Date: Fri, 17 Apr 2026 19:25:38 +0500
The issue is that implementors dont want flexibility; they want more
vocabulary, and providing specializations that are based on tags in the std
namespace are the only way to do so. Vocabulary is why vectors, maps,
lists, and the likes exist. The techniques you were kind enough to teach me
were techniques for the user to use, and what I want is the standard to
provide an interface that I can simply use like vocabulary in my code and
can understand exactly what it does by just a look at it, such a "almost
container"(as bjarne stroustrup puts it) must be an implementation defined
balance, rather than for a specific purpose.
(philosophical answer):
The main motivation is that most C++ programmers dont know how the memory
is actually mapped on every system that they write code for. A book on some
rudimentary details of the linux kernel took me 3 months to read the first
100 pages of when I was 15, and even that only took me so far as to learn
how scheduling and processes work. The same is true for all developers, so
what you said could have been true back in the 90s where systems were
relatively simple, but now they are just a mess, especially thanks to
Windows not supporting the POSIX API properly. In fact, the Posix API took
me 3 months to understand and even then I couldn't write code for specific
low level tasks, which again further proves my point that existing compiler
infrastructure do it better at navigating this mess.
On Fri, Apr 17, 2026 at 6:56 PM Sebastian Wittmeier via Std-Proposals <
std-proposals_at_[hidden]> wrote:
> If implementers would ask for flexibility or you would provide examples
> how on the list of types one or the other storage layout would be
> advantageous, it could make sense to give flexibility.
>
>
>
> But in your arguments you just assume that it helps in any way to give
> flexibility of implementation here. That is a bit of stretch.
>
>
>
> I would recommend to choose yourself one of the general 3 ways I presented
> and then concentrate on improving C++ that that way is easy to use, either
> by extending existing or creating new classes.
>
>
>
>
> -----Ursprüngliche Nachricht-----
> *Von:* Muneem via Std-Proposals <std-proposals_at_[hidden]>
> *Gesendet:* Fr 17.04.2026 15:47
> *Betreff:* Re: [std-proposals] Extension to std::tuples to allow runtime
> indexing.
> *An:* std-proposals_at_[hidden];
> *CC:* Muneem <itfllow123_at_[hidden]>;
> What I meant is the choice is based on the implementation's reasoning on
> how runtime indexing should be done. Basically, it wont choose between
> deque or vector, it will choose one that is fit for runtime indexing and
> stick to it. Currently, what It sticks to is efficient only for space since
> the main goal is to provide compile time indexing.
>
> On Fri, Apr 17, 2026 at 6:44 PM Jason McKesson via Std-Proposals <
> std-proposals_at_[hidden]> wrote:
>
> On Fri, Apr 17, 2026 at 9:37 AM Muneem via Std-Proposals
> <std-proposals_at_[hidden]> wrote:
> >
> > 1. I am not stating that book keeping is obligatory, but rather the
> implementation has that choice to make, and as we know the implementation
> knows more than us.

*Problem details:*
In the mailing-list excerpt, how long did it take the writer to understand the POSIX API?

*Dataset extract:*
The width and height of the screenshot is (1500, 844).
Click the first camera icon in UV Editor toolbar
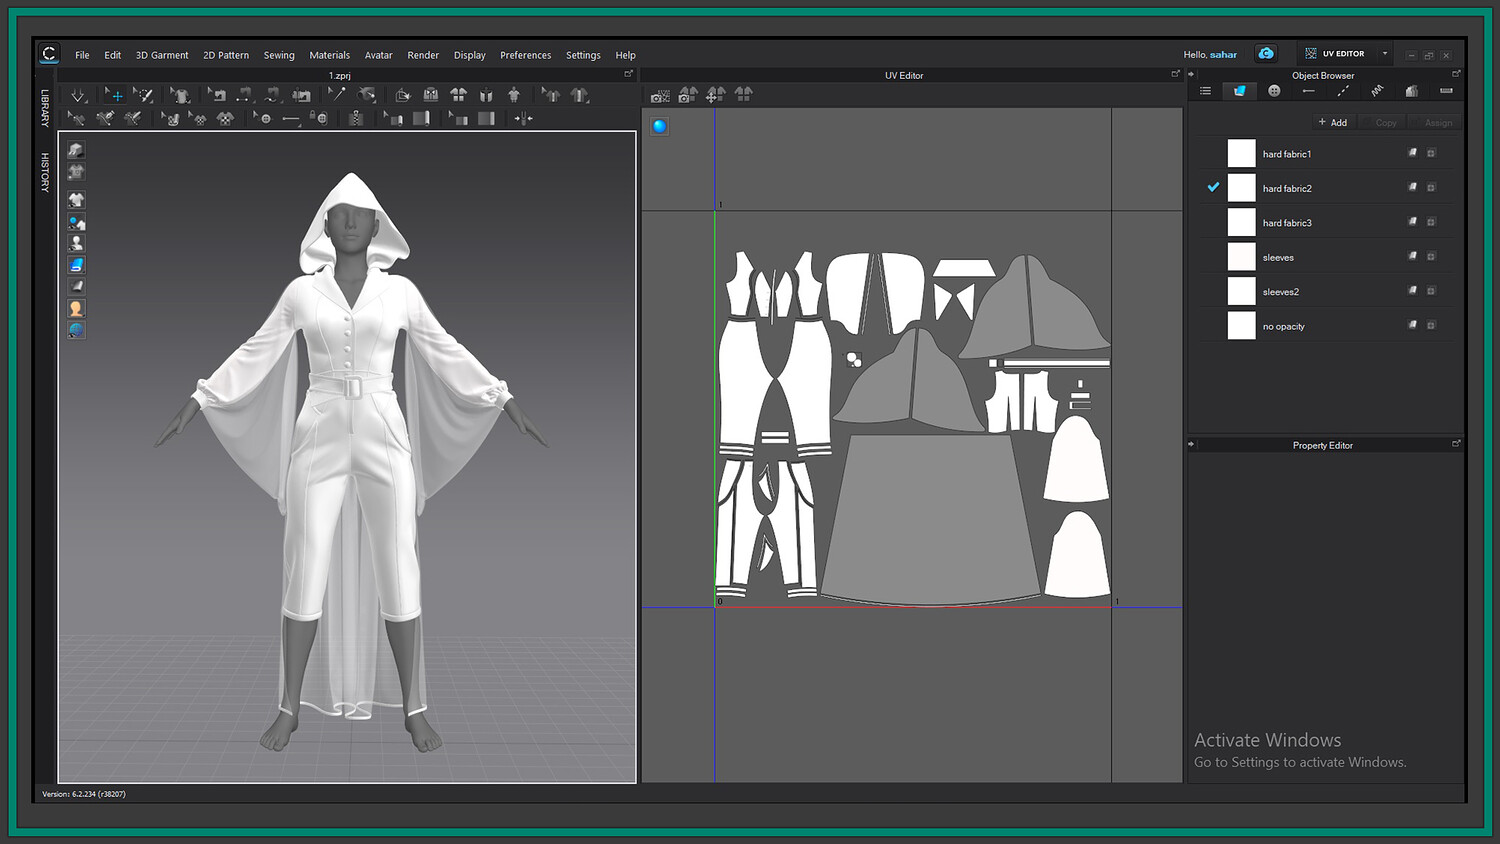click(x=660, y=95)

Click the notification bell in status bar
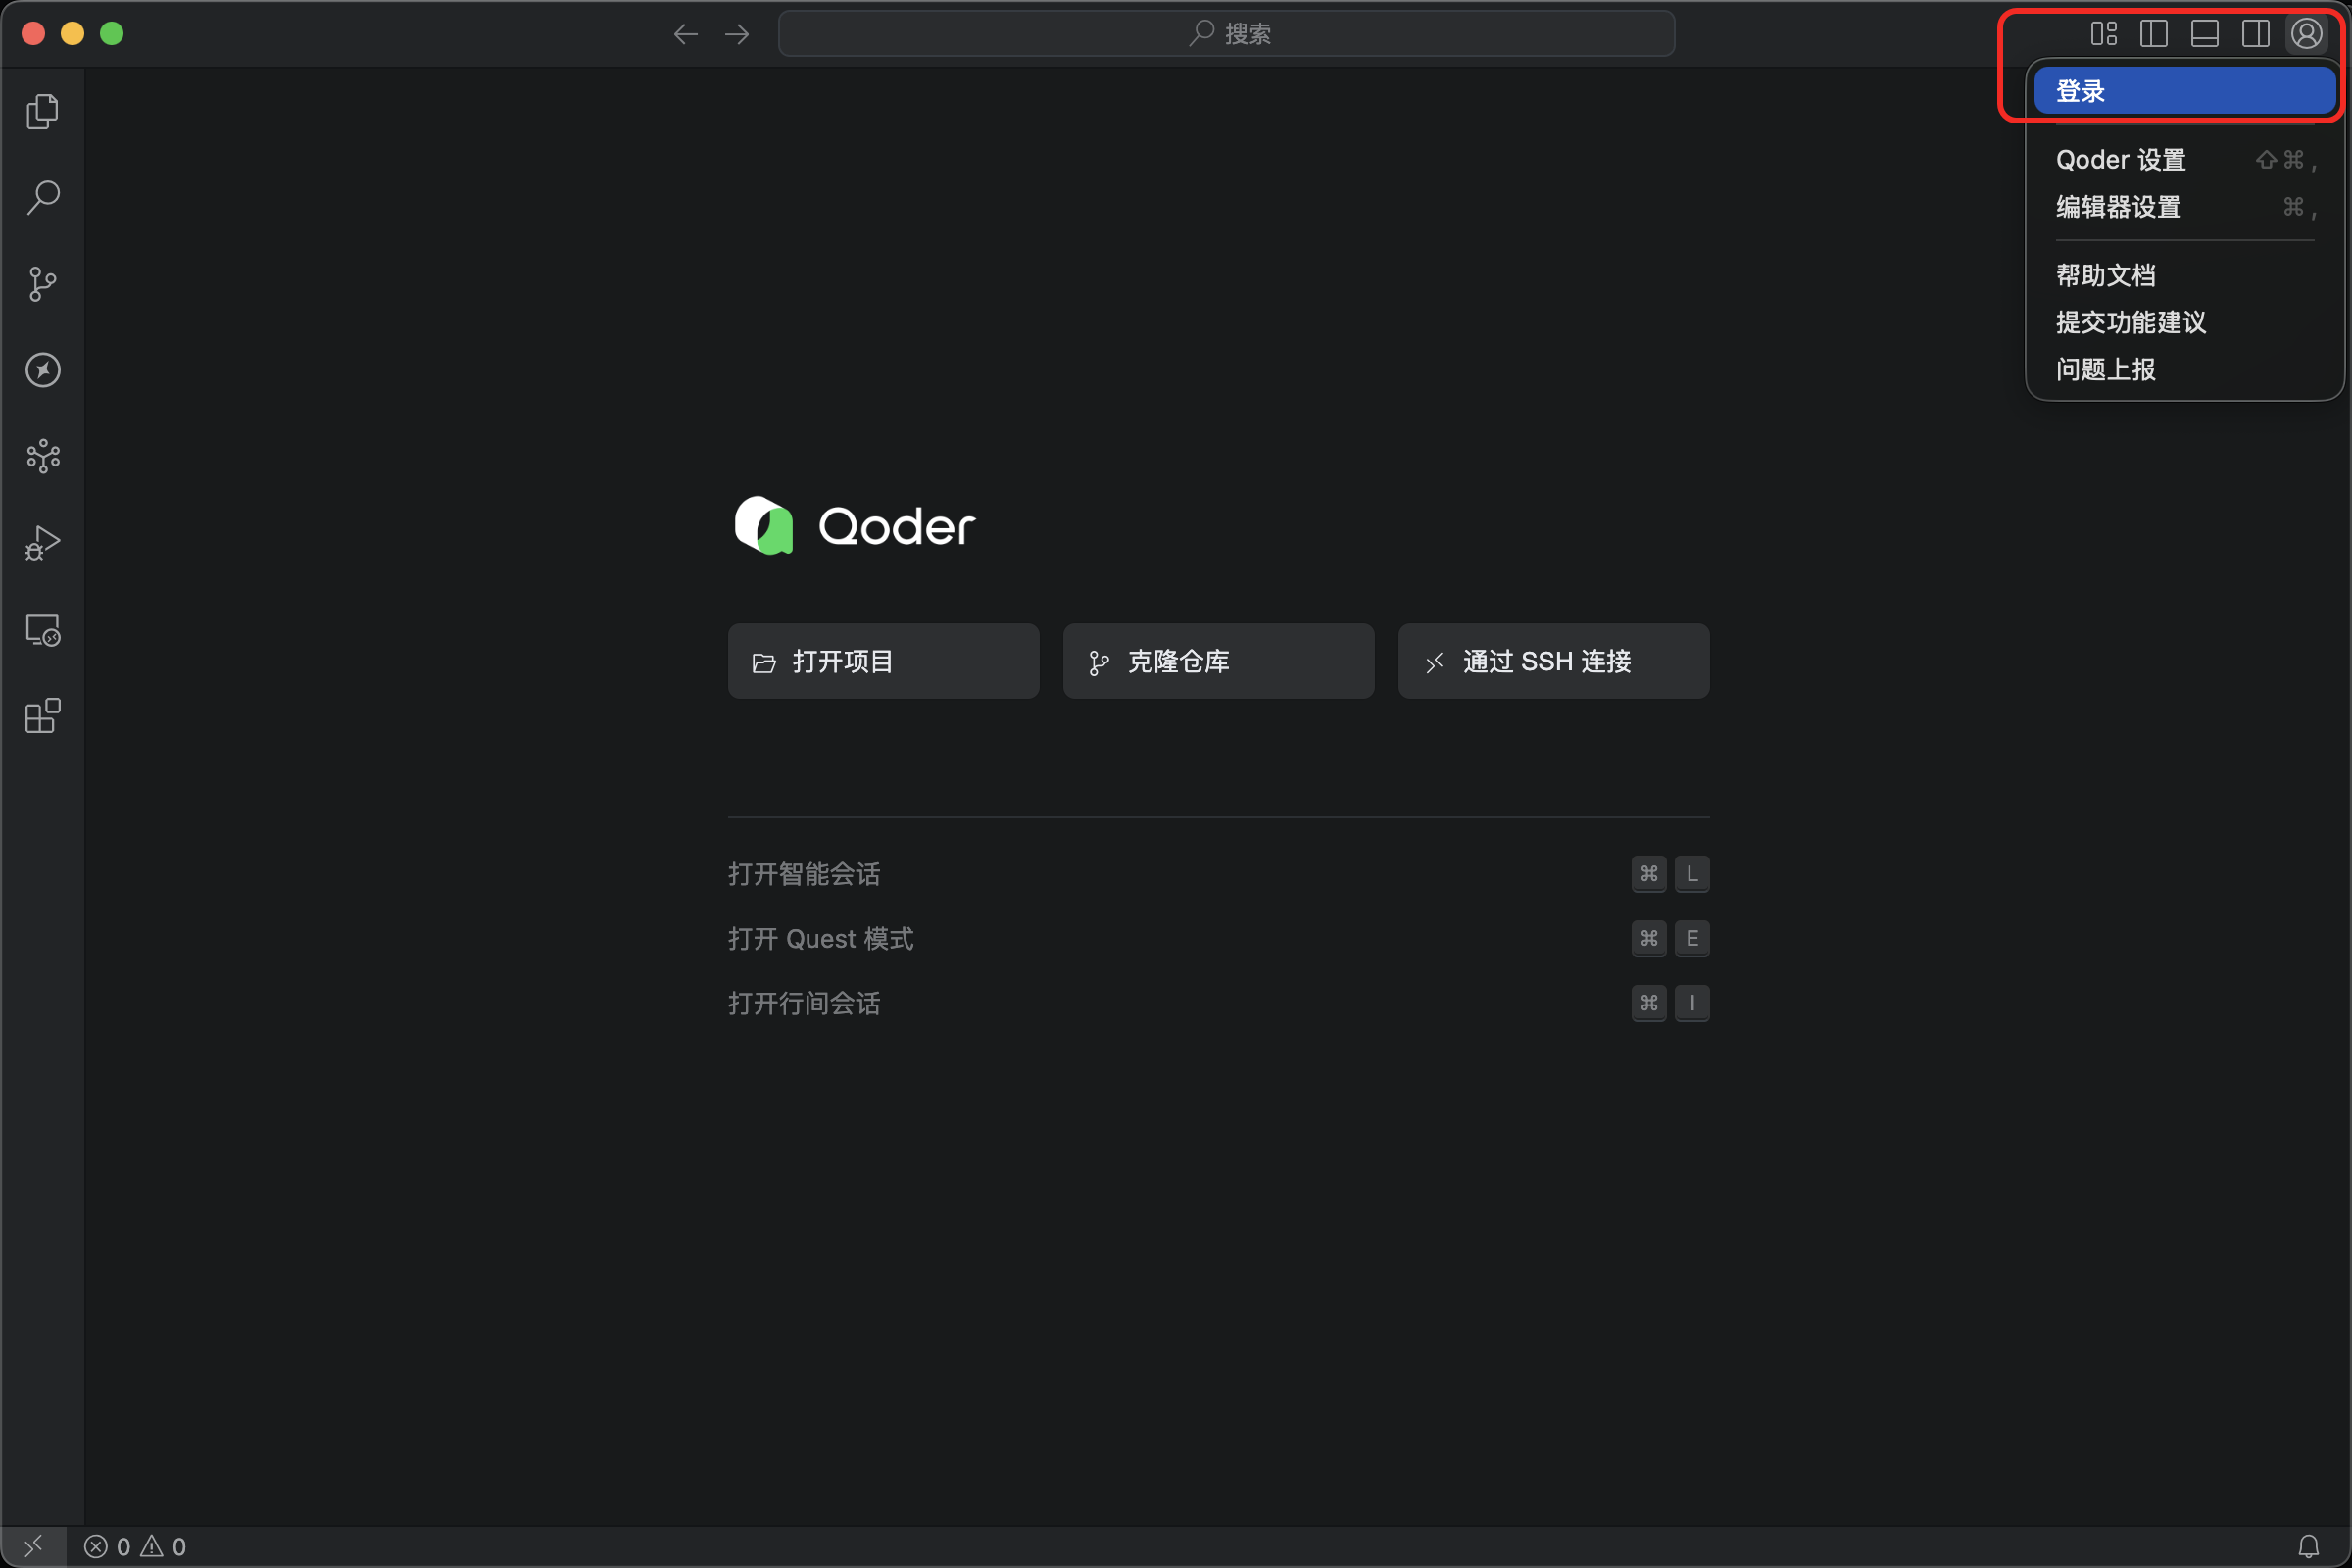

*Result of this task:*
Three months.